Kobani davasını "siyasi intikam davası" olarak niteleyen CHP Diyarbakır Milletvekili Sezgin Tanrıkulu, şöyle konuştu:
"Bugünkü duruşmaları da önceki duruşmaları olduğu gibi CHP heyeti olarak izledik. Şunu ifade etmeliyim; bu dava hukuki kaygılarla hukukun ihtiyaçlarına uygun açılan yürütülen ve sonuçlanan bir dava olmadı maalesef. Bir siyasi intikam davasıydı. Ve bugün yine siyasetin gereklerine ve siyasetin ihtiyaçlarına göre sonuçlandırıldı. Bu davayı hukukla izah etmek mümkün değil. Yargılama botunca hukuka uygun hiçbir delil ikame edilmedi. Tamamen hukuka aykırı sahte delillerle sahte belgelerle gizli sanıklarla bir mahkumiyet kararı oluşturulmak istendi. Bu mahkumiyet kararı iddianame gibi bu yargıçlara ait değildir. Sonuçta AKP siyasi iktidarına ait bir mahkeme kararıdır. Biz bu kararı bu şekilde okuyoruz. Bu kararı mutlaka yargısal süreçleri avukat arkadaşlarımız başlatacaktır. Ancak bu kararı ortak dayanışma ortak mücadele duygusu kaldırır. Bunun için cesaretle mücadele etmek durumundayız.

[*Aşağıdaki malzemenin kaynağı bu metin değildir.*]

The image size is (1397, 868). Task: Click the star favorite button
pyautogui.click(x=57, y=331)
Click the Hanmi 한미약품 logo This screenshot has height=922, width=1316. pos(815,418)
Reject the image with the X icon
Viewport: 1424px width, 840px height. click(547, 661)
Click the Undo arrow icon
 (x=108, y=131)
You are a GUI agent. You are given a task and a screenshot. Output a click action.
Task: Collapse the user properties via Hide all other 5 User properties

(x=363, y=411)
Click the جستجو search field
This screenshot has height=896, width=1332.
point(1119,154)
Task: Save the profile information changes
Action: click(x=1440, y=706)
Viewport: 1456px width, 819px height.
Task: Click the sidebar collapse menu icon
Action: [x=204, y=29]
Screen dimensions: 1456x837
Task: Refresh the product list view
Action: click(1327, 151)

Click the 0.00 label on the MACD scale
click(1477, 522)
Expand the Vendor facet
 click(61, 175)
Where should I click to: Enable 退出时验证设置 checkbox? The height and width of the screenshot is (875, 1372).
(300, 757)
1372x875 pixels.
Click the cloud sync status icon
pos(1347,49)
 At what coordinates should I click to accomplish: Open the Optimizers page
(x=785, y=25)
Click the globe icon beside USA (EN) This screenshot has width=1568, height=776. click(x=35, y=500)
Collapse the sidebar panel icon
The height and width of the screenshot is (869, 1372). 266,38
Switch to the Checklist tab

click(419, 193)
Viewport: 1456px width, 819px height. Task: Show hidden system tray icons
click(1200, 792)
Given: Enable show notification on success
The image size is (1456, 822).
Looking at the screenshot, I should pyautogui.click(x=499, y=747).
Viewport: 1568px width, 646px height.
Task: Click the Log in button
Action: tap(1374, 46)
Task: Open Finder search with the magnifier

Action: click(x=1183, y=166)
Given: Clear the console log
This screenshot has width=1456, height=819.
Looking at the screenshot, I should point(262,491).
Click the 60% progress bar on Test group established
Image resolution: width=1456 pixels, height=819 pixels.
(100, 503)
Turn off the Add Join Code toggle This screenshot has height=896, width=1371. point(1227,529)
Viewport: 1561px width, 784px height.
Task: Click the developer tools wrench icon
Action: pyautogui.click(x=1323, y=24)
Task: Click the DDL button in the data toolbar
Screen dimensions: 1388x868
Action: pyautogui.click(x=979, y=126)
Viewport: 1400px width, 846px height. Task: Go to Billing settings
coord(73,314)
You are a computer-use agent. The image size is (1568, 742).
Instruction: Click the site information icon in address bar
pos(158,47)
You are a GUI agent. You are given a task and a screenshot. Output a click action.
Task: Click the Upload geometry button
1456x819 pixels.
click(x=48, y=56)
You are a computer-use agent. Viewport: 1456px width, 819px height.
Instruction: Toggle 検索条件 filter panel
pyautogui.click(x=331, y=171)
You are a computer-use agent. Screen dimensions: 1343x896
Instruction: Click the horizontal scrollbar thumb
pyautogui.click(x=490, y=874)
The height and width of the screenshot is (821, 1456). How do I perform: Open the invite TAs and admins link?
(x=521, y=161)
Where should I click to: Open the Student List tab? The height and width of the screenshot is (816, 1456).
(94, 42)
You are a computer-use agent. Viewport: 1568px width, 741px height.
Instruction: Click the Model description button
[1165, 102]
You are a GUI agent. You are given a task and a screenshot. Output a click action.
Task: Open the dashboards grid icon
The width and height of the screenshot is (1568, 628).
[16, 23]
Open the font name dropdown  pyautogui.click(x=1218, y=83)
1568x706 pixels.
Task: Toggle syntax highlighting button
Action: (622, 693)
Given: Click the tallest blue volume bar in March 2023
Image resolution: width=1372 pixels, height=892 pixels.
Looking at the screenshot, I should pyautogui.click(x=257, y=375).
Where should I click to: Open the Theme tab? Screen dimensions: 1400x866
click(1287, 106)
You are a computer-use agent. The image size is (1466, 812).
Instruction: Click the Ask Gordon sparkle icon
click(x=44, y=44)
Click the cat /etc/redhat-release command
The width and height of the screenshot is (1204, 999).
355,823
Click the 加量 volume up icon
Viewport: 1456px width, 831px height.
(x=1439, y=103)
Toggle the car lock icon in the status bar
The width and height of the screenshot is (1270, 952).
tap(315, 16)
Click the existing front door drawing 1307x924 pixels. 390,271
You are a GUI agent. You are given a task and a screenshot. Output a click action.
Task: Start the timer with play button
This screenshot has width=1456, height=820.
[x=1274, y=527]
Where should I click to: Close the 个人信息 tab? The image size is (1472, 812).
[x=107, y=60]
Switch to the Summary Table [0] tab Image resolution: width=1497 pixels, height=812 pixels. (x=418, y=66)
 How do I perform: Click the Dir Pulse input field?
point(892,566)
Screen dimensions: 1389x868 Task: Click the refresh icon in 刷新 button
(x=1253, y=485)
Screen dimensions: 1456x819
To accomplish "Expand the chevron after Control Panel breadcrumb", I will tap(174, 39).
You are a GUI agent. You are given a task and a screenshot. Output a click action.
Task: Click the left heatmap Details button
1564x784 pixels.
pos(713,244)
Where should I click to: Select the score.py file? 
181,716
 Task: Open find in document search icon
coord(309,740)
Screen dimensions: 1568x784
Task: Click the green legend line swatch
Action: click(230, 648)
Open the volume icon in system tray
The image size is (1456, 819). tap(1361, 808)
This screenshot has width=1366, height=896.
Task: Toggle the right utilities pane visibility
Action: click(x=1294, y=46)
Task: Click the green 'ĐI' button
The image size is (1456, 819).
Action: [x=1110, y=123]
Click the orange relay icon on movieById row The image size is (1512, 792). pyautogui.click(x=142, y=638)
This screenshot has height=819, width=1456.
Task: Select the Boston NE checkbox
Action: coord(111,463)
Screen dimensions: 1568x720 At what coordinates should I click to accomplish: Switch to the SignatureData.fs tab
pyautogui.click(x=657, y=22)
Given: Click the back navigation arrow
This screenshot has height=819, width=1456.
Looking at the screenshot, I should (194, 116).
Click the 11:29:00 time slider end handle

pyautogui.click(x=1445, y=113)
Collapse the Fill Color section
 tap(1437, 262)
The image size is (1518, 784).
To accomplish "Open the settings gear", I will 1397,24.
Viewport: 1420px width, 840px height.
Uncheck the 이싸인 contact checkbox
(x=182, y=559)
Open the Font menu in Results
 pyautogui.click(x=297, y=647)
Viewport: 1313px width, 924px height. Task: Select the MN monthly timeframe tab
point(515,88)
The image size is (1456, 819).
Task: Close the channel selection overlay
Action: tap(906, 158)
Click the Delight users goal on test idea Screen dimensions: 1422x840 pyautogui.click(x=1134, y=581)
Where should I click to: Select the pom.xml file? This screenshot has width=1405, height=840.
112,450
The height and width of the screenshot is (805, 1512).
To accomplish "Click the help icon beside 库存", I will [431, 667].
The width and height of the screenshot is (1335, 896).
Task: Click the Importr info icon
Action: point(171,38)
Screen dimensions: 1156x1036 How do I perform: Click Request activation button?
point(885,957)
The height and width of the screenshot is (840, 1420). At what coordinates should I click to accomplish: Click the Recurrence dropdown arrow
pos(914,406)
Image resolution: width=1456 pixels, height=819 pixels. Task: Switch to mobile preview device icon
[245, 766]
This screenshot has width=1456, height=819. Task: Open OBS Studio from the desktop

Bu karar bizim çok daha fazla bir arada olmamız gerektiği süreci bize bir kez daha hatırlattı, umutsuz değiliz, hep beraber mücadele etmeye devam edeceğiz. Bu kararı kınıyoruz, kabul etmiyoruz. Mutlaka bir kez de buradan söylüyorum özgürlüğüne kavuşacak arkadaşlarımızla beraber Türkiye’yi özgürleştireceğimiz bir dönemde Sincan’da bu meydanda halay çekeceğiz."